> THE PROBLEM: Write out the data below word for word, starting at its first line and ending at the line that contains "Action: tap(228, 161)", with both of those lines included.

> GIVEN INFORMATION:

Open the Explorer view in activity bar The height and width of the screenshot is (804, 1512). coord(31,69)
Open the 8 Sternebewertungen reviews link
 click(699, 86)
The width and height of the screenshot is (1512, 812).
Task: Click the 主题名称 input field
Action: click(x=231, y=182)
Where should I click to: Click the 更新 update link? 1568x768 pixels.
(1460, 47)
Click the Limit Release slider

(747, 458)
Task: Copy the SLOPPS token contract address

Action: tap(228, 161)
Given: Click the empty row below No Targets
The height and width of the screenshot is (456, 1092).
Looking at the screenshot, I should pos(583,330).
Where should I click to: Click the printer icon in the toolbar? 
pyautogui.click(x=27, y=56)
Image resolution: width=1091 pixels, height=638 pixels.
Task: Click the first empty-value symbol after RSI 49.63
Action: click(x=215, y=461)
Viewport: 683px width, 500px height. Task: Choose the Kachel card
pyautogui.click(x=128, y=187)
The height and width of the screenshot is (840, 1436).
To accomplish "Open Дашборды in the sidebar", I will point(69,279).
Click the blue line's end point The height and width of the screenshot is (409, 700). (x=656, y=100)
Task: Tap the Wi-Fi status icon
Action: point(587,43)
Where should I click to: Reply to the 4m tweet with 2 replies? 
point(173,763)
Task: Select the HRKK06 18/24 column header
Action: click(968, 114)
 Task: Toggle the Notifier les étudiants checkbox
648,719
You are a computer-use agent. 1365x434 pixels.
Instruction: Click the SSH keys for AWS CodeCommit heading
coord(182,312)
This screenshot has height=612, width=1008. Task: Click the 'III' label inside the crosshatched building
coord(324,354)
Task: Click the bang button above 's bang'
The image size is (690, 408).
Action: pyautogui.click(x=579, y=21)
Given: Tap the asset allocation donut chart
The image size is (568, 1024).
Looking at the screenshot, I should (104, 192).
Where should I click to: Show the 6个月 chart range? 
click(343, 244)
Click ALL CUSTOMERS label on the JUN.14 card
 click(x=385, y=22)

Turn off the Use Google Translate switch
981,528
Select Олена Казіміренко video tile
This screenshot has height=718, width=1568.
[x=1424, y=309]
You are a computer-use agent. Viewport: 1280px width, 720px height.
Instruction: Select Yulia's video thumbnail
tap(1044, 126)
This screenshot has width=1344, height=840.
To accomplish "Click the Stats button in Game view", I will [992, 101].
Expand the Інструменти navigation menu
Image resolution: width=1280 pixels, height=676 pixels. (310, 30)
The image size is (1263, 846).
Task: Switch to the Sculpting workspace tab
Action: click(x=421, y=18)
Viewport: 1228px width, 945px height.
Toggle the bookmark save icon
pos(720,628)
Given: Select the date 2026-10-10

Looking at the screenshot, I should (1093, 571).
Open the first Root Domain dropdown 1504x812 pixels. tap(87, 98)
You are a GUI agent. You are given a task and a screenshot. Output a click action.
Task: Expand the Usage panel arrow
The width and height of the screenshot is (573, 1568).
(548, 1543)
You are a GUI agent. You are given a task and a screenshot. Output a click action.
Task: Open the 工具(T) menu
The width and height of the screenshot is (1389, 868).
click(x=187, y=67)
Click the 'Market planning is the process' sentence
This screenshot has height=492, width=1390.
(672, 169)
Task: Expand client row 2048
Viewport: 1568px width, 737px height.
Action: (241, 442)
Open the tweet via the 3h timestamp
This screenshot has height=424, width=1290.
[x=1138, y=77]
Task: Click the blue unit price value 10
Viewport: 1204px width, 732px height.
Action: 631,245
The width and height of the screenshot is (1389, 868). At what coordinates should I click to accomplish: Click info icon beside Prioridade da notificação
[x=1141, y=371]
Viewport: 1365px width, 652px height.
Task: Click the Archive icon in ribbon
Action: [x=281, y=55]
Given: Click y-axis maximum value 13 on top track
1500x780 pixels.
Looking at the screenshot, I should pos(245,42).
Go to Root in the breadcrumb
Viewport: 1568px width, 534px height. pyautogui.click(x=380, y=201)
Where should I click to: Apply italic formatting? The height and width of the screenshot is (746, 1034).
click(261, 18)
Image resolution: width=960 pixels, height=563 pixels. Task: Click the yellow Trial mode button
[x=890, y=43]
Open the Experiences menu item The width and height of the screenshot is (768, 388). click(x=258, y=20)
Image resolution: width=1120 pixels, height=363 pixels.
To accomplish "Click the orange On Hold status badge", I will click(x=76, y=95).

> COMPLETED EXERCISE:
Open the Explorer view in activity bar The height and width of the screenshot is (804, 1512). coord(31,69)
Open the 8 Sternebewertungen reviews link
 click(699, 86)
The width and height of the screenshot is (1512, 812).
Task: Click the 主题名称 input field
Action: click(x=231, y=182)
Where should I click to: Click the 更新 update link? 1568x768 pixels.
(1460, 47)
Click the Limit Release slider

(747, 458)
Task: Copy the SLOPPS token contract address

Action: tap(228, 161)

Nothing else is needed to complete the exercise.